Le gouvernement veut faire passer la durée de cotisation des salariés du public de 37,5 annuités à 40 annuités. Le patronat veut carrément que tout le monde travaille six à sept ans de plus. La durée de cotisation nécessaire pour avoir une retraite à taux plein est au cœur du débat actuel.
Une rupture historique
Remarquons d’abord que décaler l’âge de départ à la retraite constituerait une rupture historique. En effet, depuis environ une siècle et demi, avec l’accroissement régulier de la richesse nationale, les gains de productivité générés par un appareil productif de plus en plus performant ont permis, en autres, que le temps passé au travail baisse régulièrement, alors même quela durée de vie augmentait.
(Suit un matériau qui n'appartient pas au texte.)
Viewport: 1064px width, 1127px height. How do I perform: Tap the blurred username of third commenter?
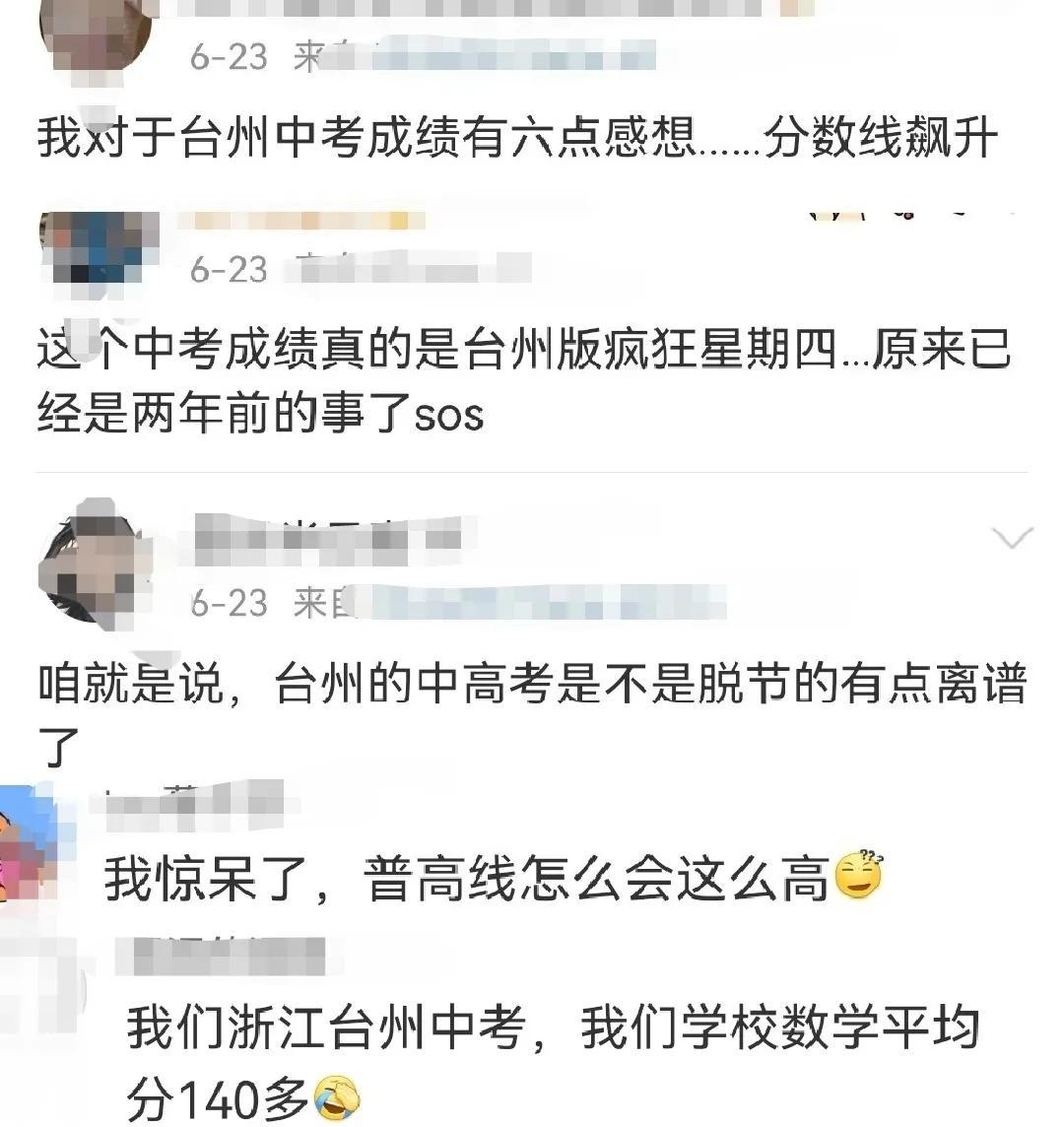328,541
La grande conquête sociale qu’à été la retraite à 60 ans sur la base de 37,5 années de cotisation en est l ’ illustration. Alors que dans les décennies à venir, la richesse nationale va continuer à croître de façon importante (elle devrait au moins doubler à l’horizon 2040), les projets gouvernementaux et patronaux aboutissent à faire en sorte que les salariés soient exclus de son partage. Remarquons ensuite, que, loin de s’améliorer, les conditions de travail se détériorent année après année.Alors que les décennies précédentes avaient vu une amélioration lente mais continue, la situation se détériore depuis une dizaine d’années. En témoignent le nombre de plus en plus élevé des accidents du travail, l’accroissement du stress, la montée des tensions nerveuses et physiques chez les salariés. Loin d’être un privilège, partir à la retraite assez tôt permet d’être plus en forme pour en profiter. Contrairement à ce qu’affirme le Medef , le destin des salariés n’est pas de travailler jusqu’à épuisement dans les entreprises !
Contrat entre générations
Au-delà, décaler l’âge de départ à la retraite reviendrait à rompre le contrat implicite existant entre les générations. Si les actifs paient les pensions des retraités, en contrepartie, les salariés âgés laissent leur place sur le marché du travail aux nouvelles générations. Cette exigence est d’autant plus forte qu’un chômage de masse continue d’exister . Décaler l’âge de départ à la retraite revient à préférer entretenir le chômage des jeunes plutôt que de payer des retraites.
Mesure hypocrite
Mais il est plus probable que cette mesure aurait en fait une autre conséquence. En effet, les jeunes rentrent de plus en plus tard sur le marché du travail, soit pour cause de chômage, soit pour suivre leurs études. Dans le même temps, les entreprises continuent à se débarrasser de leurs salariés bien avant 60 ans. Ainsi, suivant une étude de la Caisse nationale d’assurance vieillesse, plus des deux tiers des salariés sont hors emploi (chômage, pré-retraites) au moment de faire valoir leurs droits à la retraite. Il sera de plus en plus difficile de cumuler les annuités requises pour avoir une pension à taux plein. L’augmentation de la durée de cotisation est donc une mesure hypocrite qui vise à la mise en place d’une retraite à taux réduit pour le plus grand nombre.